Microsoft’s MAI models show that with only 5B parameters, MAI-Code-1-Flash achieves 51% on SWE-Bench Pro — close to larger models. MAI-Thinking-1 at 35B MoE matches Claude Opus 4.6-level performance (~53%). Terminal benchmarks are not yet released, making it impossible to compare against GPT-5.5 or Claude on CLI tasks.
Google’s Antigravity 2.0 is not a model but an agent orchestration system. Combined with Gemini 3.1 Pro’s native multimodal support and leading BrowseComp score, Google is pursuing the “multi-agent coding assistant” angle rather than raw model performance. The low pricing ($1.25/$5 per million tokens) is a deliberate volume play.
The Data Verdict
No single model wins across all benchmarks. The data shows:
- Claude Opus 4.8 leads on the two most comprehensive coding benchmarks (SWE-Bench Pro and SWE-Bench Verified). It is the best for complex software engineering tasks.
- GPT-5.5 dominates terminal and CLI coding (Terminal-Bench 2.1 lead of 3.6 points). It is the strongest for DevOps, command-line development, and computer-use workflows.

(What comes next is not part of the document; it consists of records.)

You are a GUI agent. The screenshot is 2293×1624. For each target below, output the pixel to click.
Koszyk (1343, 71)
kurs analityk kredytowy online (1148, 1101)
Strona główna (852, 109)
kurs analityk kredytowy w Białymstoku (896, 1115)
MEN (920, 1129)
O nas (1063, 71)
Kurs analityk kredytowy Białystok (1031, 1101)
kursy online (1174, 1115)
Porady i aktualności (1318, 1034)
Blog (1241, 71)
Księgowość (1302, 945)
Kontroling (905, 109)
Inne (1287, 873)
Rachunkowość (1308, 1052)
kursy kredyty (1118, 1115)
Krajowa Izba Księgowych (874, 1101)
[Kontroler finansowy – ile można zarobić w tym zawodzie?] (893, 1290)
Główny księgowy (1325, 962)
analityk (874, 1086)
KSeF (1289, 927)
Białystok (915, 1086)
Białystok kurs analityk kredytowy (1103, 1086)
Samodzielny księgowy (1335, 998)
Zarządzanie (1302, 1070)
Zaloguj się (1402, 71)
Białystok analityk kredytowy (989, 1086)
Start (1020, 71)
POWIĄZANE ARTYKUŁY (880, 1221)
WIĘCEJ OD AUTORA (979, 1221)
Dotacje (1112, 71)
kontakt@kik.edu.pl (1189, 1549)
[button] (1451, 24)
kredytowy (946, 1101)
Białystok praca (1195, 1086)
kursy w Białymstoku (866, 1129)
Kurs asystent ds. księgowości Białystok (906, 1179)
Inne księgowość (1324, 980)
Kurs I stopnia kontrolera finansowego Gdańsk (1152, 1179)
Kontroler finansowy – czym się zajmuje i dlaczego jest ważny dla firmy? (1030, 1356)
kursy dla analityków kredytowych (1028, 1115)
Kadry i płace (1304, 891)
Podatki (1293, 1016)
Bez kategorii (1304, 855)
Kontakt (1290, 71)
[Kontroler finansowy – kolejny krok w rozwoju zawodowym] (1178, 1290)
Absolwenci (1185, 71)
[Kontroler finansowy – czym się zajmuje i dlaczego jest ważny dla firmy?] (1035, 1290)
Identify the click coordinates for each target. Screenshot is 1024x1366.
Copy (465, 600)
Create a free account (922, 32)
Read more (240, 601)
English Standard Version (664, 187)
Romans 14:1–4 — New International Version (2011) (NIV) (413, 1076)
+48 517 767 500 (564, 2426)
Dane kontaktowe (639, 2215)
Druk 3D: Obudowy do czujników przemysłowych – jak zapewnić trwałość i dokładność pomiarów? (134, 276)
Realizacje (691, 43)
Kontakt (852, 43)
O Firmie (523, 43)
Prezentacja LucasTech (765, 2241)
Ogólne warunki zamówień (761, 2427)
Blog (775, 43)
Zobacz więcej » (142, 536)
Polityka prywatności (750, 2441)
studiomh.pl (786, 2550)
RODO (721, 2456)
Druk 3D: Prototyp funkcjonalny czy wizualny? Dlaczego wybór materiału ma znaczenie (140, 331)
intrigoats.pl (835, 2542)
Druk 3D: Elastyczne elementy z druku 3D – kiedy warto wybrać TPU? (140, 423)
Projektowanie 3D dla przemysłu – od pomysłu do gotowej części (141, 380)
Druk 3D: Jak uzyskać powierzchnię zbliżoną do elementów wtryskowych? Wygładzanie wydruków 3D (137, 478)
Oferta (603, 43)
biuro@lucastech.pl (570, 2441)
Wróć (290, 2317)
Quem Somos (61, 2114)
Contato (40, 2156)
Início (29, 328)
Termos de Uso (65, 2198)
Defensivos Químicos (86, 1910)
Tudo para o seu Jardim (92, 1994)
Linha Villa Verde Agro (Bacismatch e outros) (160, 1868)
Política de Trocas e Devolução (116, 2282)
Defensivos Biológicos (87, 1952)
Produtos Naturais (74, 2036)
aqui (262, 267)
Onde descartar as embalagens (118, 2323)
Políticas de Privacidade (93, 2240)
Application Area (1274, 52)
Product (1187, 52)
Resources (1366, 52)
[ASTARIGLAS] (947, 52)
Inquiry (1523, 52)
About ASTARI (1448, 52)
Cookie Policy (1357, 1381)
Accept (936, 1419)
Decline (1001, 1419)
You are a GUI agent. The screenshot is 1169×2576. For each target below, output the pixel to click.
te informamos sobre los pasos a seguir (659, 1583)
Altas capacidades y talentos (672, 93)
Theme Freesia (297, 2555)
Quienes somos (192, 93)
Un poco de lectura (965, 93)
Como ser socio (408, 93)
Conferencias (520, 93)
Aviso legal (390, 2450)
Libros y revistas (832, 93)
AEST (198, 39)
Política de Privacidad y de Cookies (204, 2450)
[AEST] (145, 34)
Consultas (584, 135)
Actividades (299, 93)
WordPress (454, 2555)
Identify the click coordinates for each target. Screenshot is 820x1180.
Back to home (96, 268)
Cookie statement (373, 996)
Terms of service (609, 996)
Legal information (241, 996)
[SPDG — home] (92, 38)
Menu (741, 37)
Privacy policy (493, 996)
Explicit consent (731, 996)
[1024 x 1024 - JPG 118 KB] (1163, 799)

- Gemini 3.1 Pro leads browser-based coding (BrowseComp single-agent 85.9%) and offers the lowest token cost. Best for web-focused development and cost-sensitive deployments.
- Microsoft’s MAI models are competitive on SWE-Bench Pro despite small parameter counts, but terminal and web benchmarks are missing — making them incomplete compared to the others.
The market is not a monolith. Each vendor wins a distinct use case, and the “best” model depends entirely on the developer’s workflow. Anthropic’s lead on SWE-Bench Pro is the most publicized, but OpenAI’s terminal dominance and Google’s browsing edge are equally real.
Recommendation
- For complex software engineering teams: Claude Opus 4.8 — highest SWE-Bench Pro and SWE-Bench Verified scores.
- For terminal-heavy or DevOps tasks: GPT-5.5 — Terminal-Bench 2.1 leader and top computer use performance.
- For web-centric or cost-constrained projects: Gemini 3.1 Pro — best BrowseComp and lowest token pricing.
- For organizations wanting to avoid vendor lock-in: Evaluate MAI-Thinking-1 and MAI-Code-1-Flash once terminal benchmark data is released.